EXERCISE DETAILS: Lines to be reproduced exactly: the one that holds "The image size is (796, 518)." and all those after it through the end of the data. Include no others.

(Stored dataset items)
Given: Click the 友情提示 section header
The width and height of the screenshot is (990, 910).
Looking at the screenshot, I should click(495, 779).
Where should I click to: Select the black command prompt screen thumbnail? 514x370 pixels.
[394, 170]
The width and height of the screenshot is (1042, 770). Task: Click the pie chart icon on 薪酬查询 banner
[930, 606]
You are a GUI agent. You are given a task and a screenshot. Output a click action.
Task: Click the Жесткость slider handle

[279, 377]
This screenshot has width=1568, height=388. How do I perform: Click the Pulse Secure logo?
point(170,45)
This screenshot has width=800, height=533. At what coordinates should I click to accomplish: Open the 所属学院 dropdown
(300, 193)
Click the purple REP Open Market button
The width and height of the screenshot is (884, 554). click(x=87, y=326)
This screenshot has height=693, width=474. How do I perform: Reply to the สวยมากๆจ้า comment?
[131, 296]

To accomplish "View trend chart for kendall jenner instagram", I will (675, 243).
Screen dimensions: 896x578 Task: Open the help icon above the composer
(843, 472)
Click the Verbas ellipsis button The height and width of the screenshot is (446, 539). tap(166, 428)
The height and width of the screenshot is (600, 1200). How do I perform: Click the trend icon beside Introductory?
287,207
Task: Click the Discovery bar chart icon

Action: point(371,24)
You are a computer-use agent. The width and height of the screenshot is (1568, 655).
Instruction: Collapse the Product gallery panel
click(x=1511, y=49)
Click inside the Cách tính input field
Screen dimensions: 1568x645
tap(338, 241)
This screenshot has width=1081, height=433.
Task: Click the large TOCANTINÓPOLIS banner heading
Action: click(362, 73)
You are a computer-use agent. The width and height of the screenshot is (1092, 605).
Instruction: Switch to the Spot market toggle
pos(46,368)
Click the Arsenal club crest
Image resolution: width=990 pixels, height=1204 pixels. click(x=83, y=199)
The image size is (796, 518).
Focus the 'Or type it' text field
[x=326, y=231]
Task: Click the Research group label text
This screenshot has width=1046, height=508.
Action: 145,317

WRITTEN SOLUTION:
The image size is (796, 518).
Focus the 'Or type it' text field
[x=326, y=231]
Task: Click the Research group label text
This screenshot has width=1046, height=508.
Action: 145,317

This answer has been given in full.